In the 2 − 3-year follow-up (eight studies [20, 21, 27, 29, 30, 37,38,39]), the RD was 0.00 (− 0.02 to 0.02; p = 0.88). Heterogeneity was not detected (p = 0.70, I2 = 0%), and the prediction interval was 0.00 (− 0.02, 0.02) (Fig. 3). The retention/fracture risk for 5 or more years of follow-up (three studies [27, 37, 38]) was 0.05 (− 0.08 to 0.18; p = 0.46). The data were heterogeneous (p = 0.004, I2 = 82%; Fig. 3). The results showed no differences for the incremental and bulk-filling techniques at all the follow-up periods evaluated.
Postoperative sensitivity
Postoperative sensitivity up to 30 days (two studies [28, 34]) showed a RD of 0.04 (− 0.02 to 0.10; p = 0.18, Fig. 4). Heterogeneity was detected (p = 0.003, I2 = 79%, Fig. 4). In the meta-analysis of 1–1.5-year follow-up (eight studies [19,20,21, 23, 24, 27, 30, 39]), the RD was 0.00 (− 0.01 to 0.02; p = 0.63). Heterogeneity was not detected (p = 0.99, I2 = 0%) and the prediction interval was 0.00 (− 0.02, 0.02) (Fig. 4).
The RD in the 2–3-year follow-up (five studies [20, 21, 27, 30, 39]) was 0.00 (− 0.01 to 0.02; p = 0.71). Heterogeneity was not detected (p = 0.49, I2 = 0%), and the prediction interval was 0.00 (− 0.03, 0.03; Fig. 4). The results showed no differences for the two restorative techniques considering all the follow-up periods evaluated.
Secondary outcomes
In this study, marginal adaptation, marginal discoloration, caries, anatomical form, surface texture, and color match were also evaluated as secondary outcomes. Table 3 shows the risk difference, the confidence intervals, the heterogeneity, and the prediction intervals for the comparison of posterior restorations placed with the incremental or the bulk-filling techniques. It can be seen that there were no statistically significant differences for the two restorative techniques in all the follow-up periods, considering all the secondary outcomes.

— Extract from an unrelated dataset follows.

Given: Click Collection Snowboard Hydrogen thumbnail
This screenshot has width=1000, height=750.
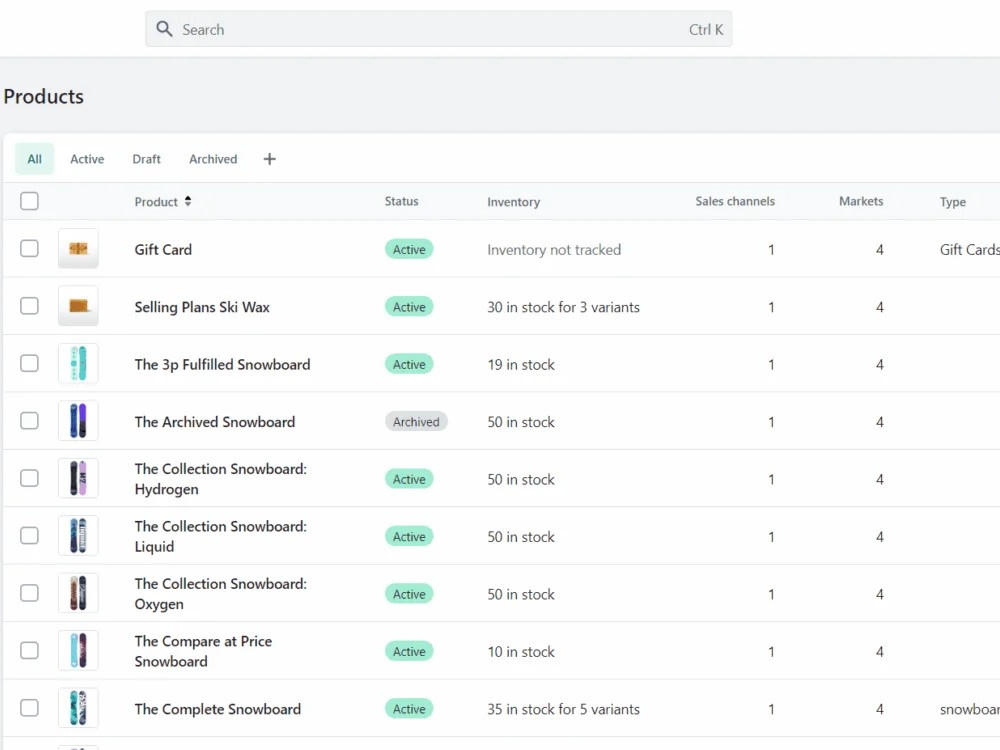Looking at the screenshot, I should coord(78,478).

Assessment of the certainty of evidence
In the summary-of-findings table (Table 4), it is shown that the certainty of the evidence for fracture and postoperative sensitivity risk was rated as moderate for all follow-up periods, as these outcomes were downgraded by one level due to the unclear risk of bias of most of the studies.
Discussion
The hypothesis of this study that the clinical performance of class I and II restorations in posterior teeth placed with the incremental or bulk-filling techniques would be similar was not rejected. No significant differences were found between incremental and bulk-filled posterior restorations when retention/fracture rate, anatomical form, surface texture, color match, marginal adaption, marginal discoloration, caries, and postoperative sensitivity were evaluated.

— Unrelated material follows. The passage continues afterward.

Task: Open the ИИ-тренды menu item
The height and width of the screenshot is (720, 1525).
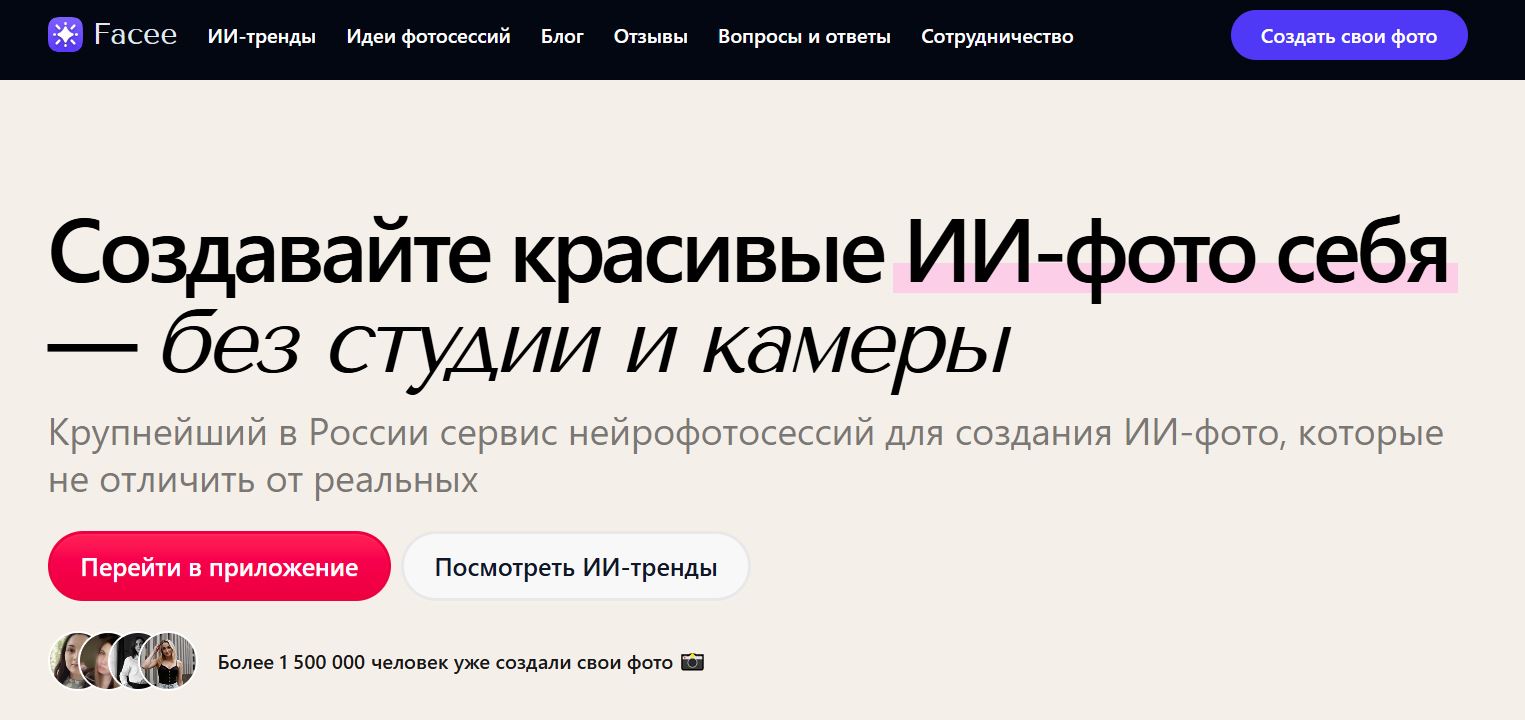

The results of the present study are promising, indicating that the bulk-filling technique is an attractive alternative for posterior restorations. It is well-attested that incremental technique takes more time and is more sensitive than bulk-fill placement [34]; also, there is a problem or air voids between the layers and operative field contamination [10]. The simplification of operative procedures is desirable in daily clinical practice, as most clinicians prefer to work with easy-to-use restorative materials that allow cavity filling in larger increments and shorter chair-time in the dental office. Innovation in bulk-fill technology has made these composite materials easier to handle and reduced the chances for error. However, clinicians must be careful at all steps of the restorative procedure. Considering that in the bulk-filling technique larger increments are used and that high irradiance light-curing units are recommended for the polymerization of these materials, it is important to understand the consequences of polymerization shrinkage and stress on the adhesive interface when using bulk-fill resins [40]. It is also important that clinicians use light-curing units that can deliver the sufficient energy and the correct wavelengths of light to polymerize resin-based materials [41], especially when placing bulk-fill resins, to guarantee adequate degree of conversion and good mechanical properties [42]. Another limiting factor on the use of bulk-fill resins is their translucency, which tends to leave the restoration grayish when compared to the conventional composites [10, 43]. In the future, it would be interesting that these materials could have improved optical properties, including different opacity levels or the possibility of generating their shade based on the surrounding enamel and dentin color (single-shade resin composite).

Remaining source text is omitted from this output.